## Study text
Opioids and ‘MOR’ signalling in salt consumption

This was the first study directly proving the powerful role of naturally released opioid neurotransmitters within the CeA in driving mammalian salt consumption.

It’s a neuronal mechanism which has developed due to an intense evolutionary pressure for animals to crave and find salt.

It’s well known that opioids drive this craving. Opioids are neurotransmitters synthesised by the body which induce our appetite for, and encourage motivation to acquire, food. 

However, many of the finer details have long eluded scientists. With help from collaborators, Dr Craig Smith at Deakin University has conducted research elucidating the neuronal mechanisms that help to drive our salt lust.

Their experiments required them to feed mice low salt diets to control their salt intake with a single source of salt: a salty water solution. Mice are the ideal model organism for these experiments, as they have a similar brain structure to humans, including the same pathway for salt appetite.

Their first experiment used drugs to block subtypes of receptors for opioid neurotransmitters. Results identified the ‘mu opioid receptor (MOR)’ – a receptor which sends a signal when it binds with an opioid neurotransmitter – reduced the volume of salt consumed by more than half when it was blocked. 

Using immunohistochemistry, Dr Craig Smith also identified the location of these neurotransmitters. He found that neurons in the central amygdala became highly active while salt was being consumed. This section of the amygdala controls many innate and conditioned behaviours, including appetite-related and feeding behaviour.

More importantly, this activity was curtailed by the MOR-blocking drugs, showing that the MOR receptors and their opioids are essential to the salt appetite for mice.

## Extracted information
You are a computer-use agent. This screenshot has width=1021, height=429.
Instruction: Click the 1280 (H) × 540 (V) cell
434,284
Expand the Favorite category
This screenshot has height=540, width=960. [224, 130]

* * *

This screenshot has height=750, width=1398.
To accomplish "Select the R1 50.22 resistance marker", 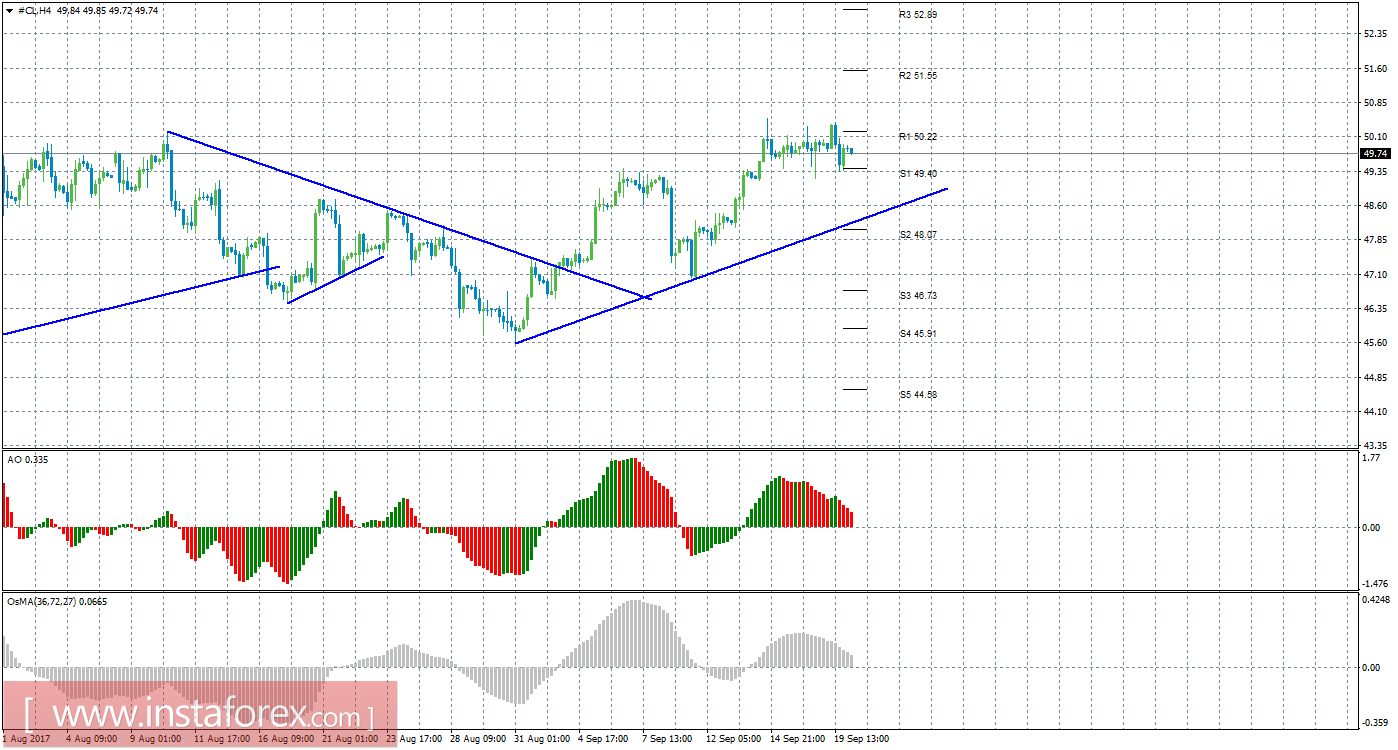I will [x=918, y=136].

## Explore the material
1. Using the text on opioids and salt consumption, decide whether each statement agrees with it: (a) the mice had only one source of salt, a salty water solution; (b) blocking the MOR made the mice take in more salt; (c) mice were used because their brain structure is very different from a human one. Answer yes or no for each and quote the words of the text that settle it.
2. Copy word for word everything in the text on opioids and salt consumption from "It’s well known" down to "for salt appetite.".

## Answers in order
1.
(a) Yes: "a single source of salt: a salty water solution"
(b) No: "reduced the volume of salt consumed by more than half when it was blocked"
(c) No: "they have a similar brain structure to humans, including the same pathway for salt appetite"

2.
It’s well known that opioids drive this craving. Opioids are neurotransmitters synthesised by the body which induce our appetite for, and encourage motivation to acquire, food. 

However, many of the finer details have long eluded scientists. With help from collaborators, Dr Craig Smith at Deakin University has conducted research elucidating the neuronal mechanisms that help to drive our salt lust.

Their experiments required them to feed mice low salt diets to control their salt intake with a single source of salt: a salty water solution. Mice are the ideal model organism for these experiments, as they have a similar brain structure to humans, including the same pathway for salt appetite.